About this exercise —
Which lines run from the line with "Move query A down with arrow icon" through the line with "Given: Go back using the left arrow" in the entries below? Print them exactly, both ends included, and nothing more.

**** Dataset records

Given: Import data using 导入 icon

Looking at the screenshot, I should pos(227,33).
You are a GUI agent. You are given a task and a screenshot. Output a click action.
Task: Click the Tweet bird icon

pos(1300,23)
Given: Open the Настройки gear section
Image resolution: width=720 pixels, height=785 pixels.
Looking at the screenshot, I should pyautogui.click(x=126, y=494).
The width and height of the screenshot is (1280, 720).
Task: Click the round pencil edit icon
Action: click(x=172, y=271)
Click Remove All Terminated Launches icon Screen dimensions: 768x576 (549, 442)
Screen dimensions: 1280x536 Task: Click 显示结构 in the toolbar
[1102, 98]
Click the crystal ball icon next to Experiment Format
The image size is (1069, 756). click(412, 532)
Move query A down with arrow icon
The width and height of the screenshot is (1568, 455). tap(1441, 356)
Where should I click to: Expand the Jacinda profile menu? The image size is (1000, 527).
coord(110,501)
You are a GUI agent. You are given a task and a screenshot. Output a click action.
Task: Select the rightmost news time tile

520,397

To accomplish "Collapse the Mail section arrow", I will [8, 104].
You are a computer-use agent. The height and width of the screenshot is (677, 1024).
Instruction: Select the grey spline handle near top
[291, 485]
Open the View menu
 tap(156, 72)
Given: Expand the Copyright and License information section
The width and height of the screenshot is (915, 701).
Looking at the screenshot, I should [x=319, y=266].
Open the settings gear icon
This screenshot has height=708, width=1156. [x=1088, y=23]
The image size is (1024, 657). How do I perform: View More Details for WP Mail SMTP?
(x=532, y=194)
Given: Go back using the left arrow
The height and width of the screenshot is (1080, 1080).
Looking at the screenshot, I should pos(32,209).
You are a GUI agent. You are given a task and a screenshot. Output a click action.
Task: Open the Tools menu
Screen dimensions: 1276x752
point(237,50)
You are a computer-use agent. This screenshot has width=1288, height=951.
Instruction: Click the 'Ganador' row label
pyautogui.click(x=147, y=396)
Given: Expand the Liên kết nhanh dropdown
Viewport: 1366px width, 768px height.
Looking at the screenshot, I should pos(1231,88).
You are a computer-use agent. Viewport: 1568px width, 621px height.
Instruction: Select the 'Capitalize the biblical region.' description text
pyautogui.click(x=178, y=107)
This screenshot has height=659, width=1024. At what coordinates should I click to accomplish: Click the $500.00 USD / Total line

********

Answer space —
Move query A down with arrow icon
The width and height of the screenshot is (1568, 455). tap(1441, 356)
Where should I click to: Expand the Jacinda profile menu? The image size is (1000, 527).
coord(110,501)
You are a GUI agent. You are given a task and a screenshot. Output a click action.
Task: Select the rightmost news time tile

520,397

To accomplish "Collapse the Mail section arrow", I will [8, 104].
You are a computer-use agent. The height and width of the screenshot is (677, 1024).
Instruction: Select the grey spline handle near top
[291, 485]
Open the View menu
 tap(156, 72)
Given: Expand the Copyright and License information section
The width and height of the screenshot is (915, 701).
Looking at the screenshot, I should [x=319, y=266].
Open the settings gear icon
This screenshot has height=708, width=1156. [x=1088, y=23]
The image size is (1024, 657). How do I perform: View More Details for WP Mail SMTP?
(x=532, y=194)
Given: Go back using the left arrow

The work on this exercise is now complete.